Can you give the stretch of lines from the one containing "Task: Switch to the جانمايي tab" through the one containing "I will point(607,322)." as a JSON list of strings, one string per line, with blank lines left out?

--- START Material to process ---

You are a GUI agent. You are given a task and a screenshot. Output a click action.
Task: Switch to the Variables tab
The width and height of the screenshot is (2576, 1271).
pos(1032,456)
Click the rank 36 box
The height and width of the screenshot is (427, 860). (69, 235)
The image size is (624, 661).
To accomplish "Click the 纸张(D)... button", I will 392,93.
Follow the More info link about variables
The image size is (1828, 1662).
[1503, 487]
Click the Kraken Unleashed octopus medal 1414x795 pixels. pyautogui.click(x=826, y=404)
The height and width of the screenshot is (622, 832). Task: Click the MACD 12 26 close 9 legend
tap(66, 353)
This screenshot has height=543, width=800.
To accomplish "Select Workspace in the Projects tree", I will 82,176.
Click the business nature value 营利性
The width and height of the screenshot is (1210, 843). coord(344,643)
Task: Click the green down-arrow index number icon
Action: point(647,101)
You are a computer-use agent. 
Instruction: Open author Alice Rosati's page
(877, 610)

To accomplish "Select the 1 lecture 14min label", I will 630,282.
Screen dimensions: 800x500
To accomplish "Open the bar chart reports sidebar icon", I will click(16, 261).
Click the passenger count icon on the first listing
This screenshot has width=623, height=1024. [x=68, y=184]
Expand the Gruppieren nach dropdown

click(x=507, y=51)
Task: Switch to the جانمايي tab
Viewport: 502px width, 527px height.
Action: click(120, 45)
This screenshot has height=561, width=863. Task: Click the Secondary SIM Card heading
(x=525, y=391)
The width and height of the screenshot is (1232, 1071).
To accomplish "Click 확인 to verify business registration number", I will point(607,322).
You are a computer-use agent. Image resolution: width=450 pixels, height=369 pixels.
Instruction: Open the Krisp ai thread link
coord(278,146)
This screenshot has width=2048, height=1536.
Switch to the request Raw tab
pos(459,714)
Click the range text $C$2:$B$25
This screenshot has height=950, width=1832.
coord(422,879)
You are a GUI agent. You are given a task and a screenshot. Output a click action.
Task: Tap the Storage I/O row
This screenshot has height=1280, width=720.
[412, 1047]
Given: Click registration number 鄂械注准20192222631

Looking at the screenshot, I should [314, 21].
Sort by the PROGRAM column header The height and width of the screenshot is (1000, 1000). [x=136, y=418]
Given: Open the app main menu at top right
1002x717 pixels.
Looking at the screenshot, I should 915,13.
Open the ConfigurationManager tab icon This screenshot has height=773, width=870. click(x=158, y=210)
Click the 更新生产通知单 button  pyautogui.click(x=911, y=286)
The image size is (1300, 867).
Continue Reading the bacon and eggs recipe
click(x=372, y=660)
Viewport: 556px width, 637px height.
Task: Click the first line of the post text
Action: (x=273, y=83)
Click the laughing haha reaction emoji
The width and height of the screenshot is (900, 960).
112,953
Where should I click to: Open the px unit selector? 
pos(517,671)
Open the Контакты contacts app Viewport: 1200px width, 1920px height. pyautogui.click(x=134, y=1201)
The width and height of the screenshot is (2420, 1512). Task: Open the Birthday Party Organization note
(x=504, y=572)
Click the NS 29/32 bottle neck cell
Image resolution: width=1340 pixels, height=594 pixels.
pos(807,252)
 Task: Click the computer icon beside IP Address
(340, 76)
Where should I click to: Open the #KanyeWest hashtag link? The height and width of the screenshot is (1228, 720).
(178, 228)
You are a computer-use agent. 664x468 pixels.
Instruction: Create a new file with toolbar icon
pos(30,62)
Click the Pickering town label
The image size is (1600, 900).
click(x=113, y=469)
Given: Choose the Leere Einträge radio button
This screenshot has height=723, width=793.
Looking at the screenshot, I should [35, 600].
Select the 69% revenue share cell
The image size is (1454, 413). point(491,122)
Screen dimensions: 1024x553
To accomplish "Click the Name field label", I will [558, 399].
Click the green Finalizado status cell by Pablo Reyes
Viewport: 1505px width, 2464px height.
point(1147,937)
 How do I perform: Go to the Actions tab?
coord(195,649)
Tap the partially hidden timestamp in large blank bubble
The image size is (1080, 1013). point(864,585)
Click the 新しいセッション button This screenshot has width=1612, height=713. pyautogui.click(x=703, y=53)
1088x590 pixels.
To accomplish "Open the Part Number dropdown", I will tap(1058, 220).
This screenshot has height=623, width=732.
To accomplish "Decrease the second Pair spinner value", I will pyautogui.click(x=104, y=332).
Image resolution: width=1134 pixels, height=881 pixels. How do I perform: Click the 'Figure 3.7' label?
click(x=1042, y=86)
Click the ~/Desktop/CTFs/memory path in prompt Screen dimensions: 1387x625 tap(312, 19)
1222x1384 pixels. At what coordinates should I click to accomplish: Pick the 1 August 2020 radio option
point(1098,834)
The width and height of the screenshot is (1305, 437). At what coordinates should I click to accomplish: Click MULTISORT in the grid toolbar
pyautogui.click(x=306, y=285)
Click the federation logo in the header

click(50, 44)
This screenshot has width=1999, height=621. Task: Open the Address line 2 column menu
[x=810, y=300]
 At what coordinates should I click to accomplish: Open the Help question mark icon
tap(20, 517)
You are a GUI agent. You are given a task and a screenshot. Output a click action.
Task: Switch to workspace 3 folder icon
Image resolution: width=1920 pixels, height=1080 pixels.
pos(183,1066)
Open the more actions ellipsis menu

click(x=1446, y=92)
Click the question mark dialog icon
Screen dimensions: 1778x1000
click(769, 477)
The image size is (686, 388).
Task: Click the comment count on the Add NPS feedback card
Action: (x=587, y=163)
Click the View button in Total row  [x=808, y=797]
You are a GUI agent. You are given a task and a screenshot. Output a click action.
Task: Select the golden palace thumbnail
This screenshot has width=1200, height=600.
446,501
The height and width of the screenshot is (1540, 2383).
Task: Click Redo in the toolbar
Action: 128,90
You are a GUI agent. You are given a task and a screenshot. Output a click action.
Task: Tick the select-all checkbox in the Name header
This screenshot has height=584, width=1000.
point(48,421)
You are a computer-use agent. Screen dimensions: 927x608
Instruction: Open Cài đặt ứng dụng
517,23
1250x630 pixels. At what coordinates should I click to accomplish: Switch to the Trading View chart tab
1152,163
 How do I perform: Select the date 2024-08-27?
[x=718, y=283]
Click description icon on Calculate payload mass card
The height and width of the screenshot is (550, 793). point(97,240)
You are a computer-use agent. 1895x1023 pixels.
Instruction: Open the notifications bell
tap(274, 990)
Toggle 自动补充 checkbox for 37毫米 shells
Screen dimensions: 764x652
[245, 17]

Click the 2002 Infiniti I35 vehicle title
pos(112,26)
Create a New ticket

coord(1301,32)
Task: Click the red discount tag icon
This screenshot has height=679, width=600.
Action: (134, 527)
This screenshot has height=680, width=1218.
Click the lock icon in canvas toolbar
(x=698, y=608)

--- END Material to process ---

**Task output**.
[
  "Task: Switch to the جانمايي tab",
  "Viewport: 502px width, 527px height.",
  "Action: click(120, 45)",
  "This screenshot has height=561, width=863. Task: Click the Secondary SIM Card heading",
  "(x=525, y=391)",
  "The width and height of the screenshot is (1232, 1071).",
  "To accomplish \"Click 확인 to verify business registration number\", I will point(607,322)."
]